## Goal of the exercise:
In the page below on content-type detection, take everything from "Registration" down to "inspect (default: 512)" and write it out again, substituting "PeekBytes" for "SniffBytes".

## Reading text:
* * * *

Skip to main content

Content-Type Detection Middleware

ContentTypeDetectionMiddleware determines the true MIME type of uploaded files by inspecting magic bytes — the leading bytes of the file stream — rather than trusting the Content-Type header or file extension supplied by the client. This ensures metadata accuracy and strengthens security when combined with ValidationMiddleware.


Registration

.WithPipeline(p => p
.UseContentTypeDetection() // default: detect and override any client-provided content-type
// --- or with options ---
.UseContentTypeDetection(o =>
{
o.OverrideExisting = true; // true = replace client content-type; false = detect only when missing
o.SniffBytes = 512; // number of leading bytes to inspect (default: 512)
o.FallbackContentType = "application/octet-stream"; // used when no signature matches
})
)

ContentTypeDetectionOptions

OptionTypeDefaultDescription
OverrideExistingbooltrueIf true, replaces any client-provided Content-Type with the detected type. If false, only detects when ContentType is null or empty
SniffBytesint512Number of leading bytes to buffer for magic byte inspection
FallbackContentTypestring"application/octet-stream"MIME type returned when no signature matches

How It Works

loading...
  1. The middleware reads the first SniffBytes bytes into an internal buffer using a LeadingBytesStream wrapper.
  2. The buffer is matched against a table of known magic byte signatures.
  3. The detected MIME type is written to UploadRequest.ContentType (replacing the client-provided value if OverrideExisting = true).
  4. The content stream is reconstructed as a composite of the buffered bytes prepended back to the original stream remainder, so downstream middlewares receive the complete, unmodified file content.

Supported Formats

The following file types are detected from magic bytes:

MIME TypeCommon ExtensionsMagic Bytes (hex)
image/jpeg.jpg, .jpegFF D8 FF
image/png.png89 50 4E 47 0D 0A 1A 0A
image/gif.gif47 49 46 38 (GIF8)
image/webp.webp52 49 46 46 ?? ?? ?? ?? 57 45 42 50 (RIFF...WEBP)
image/bmp.bmp42 4D
image/tiff.tif, .tiff49 49 2A 00 (little-endian) or 4D 4D 00 2A (big-endian)
image/avif.avifISO BMFF with avif compatible brand
image/heic.heicISO BMFF with heic compatible brand
application/pdf.pdf25 50 44 46 (%PDF)

* * * *

## Dataset excerpt:

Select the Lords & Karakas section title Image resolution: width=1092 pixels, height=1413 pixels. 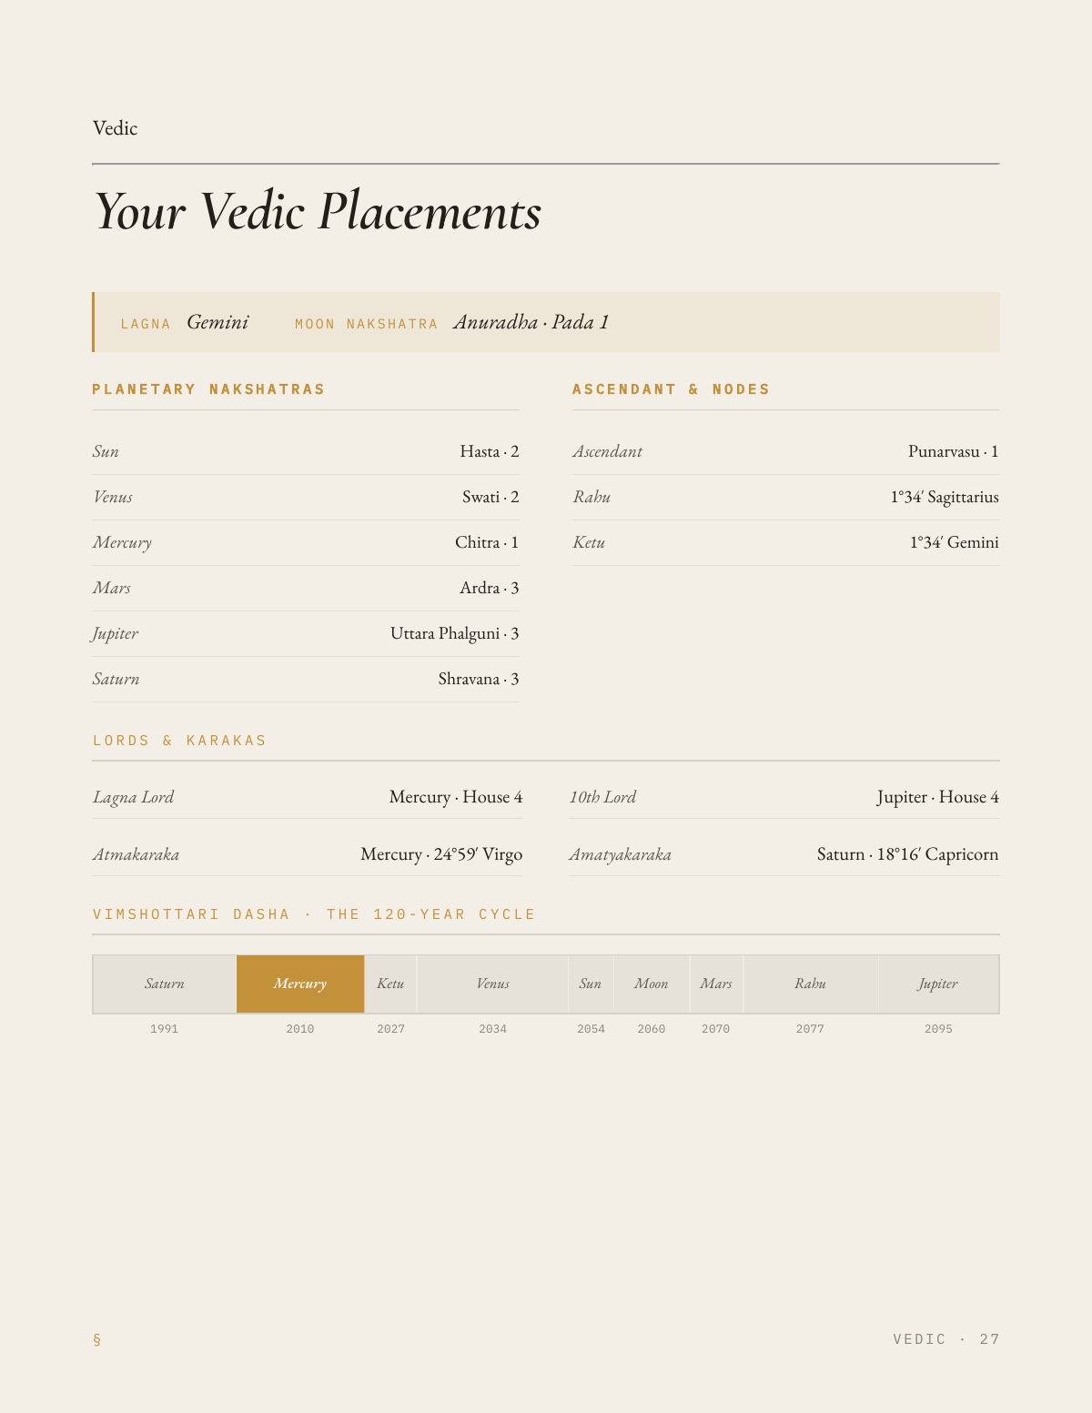[x=179, y=741]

* * * *

## Exercise answer:
Registration

.WithPipeline(p => p
.UseContentTypeDetection() // default: detect and override any client-provided content-type
// --- or with options ---
.UseContentTypeDetection(o =>
{
o.OverrideExisting = true; // true = replace client content-type; false = detect only when missing
o.PeekBytes = 512; // number of leading bytes to inspect (default: 512)